Thanks for the elaborate response. To me the ‘taxes don’t pay for public infrastructure’ seems bizarre. Are you saying public infrastructure shouldn’t have to be payed for by taxpayers, or that it isn’t payed for by taxpayers? I can understand you making a point about the first given your MMT explanation, but taxpayer money IS actually being used for all sorts of public infrastructure, isn’t it? A government could use money creation for every project, but they don’t, they also collect taxes…
I would also worry that the risks of (hyper)inflation are being downplayed in this theory. But too be fair I’m not an economist, nor do I have knowledge about MMT, so I’m really not the person to refute any of this. It’s interesting and I’ll look in to it with an open mind. Thanks
And it also shows that states can pay for things without the need to collect taxes for this, for example we saw this during COVID, when sizeable amounts of money were created to give an impulse to the economy and to the people who temporarily lost their income sources
And surely printing money doesn’t cause inflation right. Value isn’t free. If you have the same demand for a currency and increase it’s supply by 10%, it’s going to cost 10% more of that currency to buy any given item.
I’m sorry, but that’s empirically proven false time and time again. That’s not to say we should be creating as much money as possible, but for example I’m an EU citizen. Do you have any idea how much currency was created between 2010 and 2020? Look up any measure of the M2 or M3 monetary aggregate for the EU in that period, and look at the inflation rates for the period.

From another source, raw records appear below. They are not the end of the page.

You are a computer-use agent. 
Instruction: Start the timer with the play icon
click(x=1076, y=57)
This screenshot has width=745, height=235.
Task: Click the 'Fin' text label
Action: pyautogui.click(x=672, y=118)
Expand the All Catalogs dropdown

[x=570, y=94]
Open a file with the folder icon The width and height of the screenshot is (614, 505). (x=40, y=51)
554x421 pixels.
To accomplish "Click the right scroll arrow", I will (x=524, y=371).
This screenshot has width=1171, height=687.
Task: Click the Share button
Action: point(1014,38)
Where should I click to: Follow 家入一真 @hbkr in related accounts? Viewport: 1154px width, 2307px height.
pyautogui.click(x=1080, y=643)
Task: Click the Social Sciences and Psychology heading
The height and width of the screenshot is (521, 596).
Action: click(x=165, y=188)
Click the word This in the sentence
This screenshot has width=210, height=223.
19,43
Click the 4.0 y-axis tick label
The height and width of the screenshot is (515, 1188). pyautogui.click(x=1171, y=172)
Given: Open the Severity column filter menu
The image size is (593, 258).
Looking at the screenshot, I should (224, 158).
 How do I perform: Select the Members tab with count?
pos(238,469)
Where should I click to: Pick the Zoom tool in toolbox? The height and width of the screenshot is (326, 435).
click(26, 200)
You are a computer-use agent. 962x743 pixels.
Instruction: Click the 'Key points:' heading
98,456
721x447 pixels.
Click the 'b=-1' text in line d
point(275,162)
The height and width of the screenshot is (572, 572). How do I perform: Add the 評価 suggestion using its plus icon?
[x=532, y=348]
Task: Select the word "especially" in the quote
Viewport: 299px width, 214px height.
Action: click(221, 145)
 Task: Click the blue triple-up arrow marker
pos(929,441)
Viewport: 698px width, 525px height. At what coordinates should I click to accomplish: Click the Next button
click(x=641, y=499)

If you’re a US citizen, I beg you take a graph of inflation for the USA since WW2, look at the inflationary periods, and tell me: what happened in those periods? Consistently, inflationary periods have been caused by external events such as oil crises, or wars like the current one in Ukraine, or such phenomena. Money creation is a very poor predictor for inflation
I know the neoliberal dogma has poisoned the public discourse for decades and it seems obvious and common knowledge that money creation leads to inflation. But it really, REALLY, hasn’t been historically the case, and this has been proven empirically time and time and time again.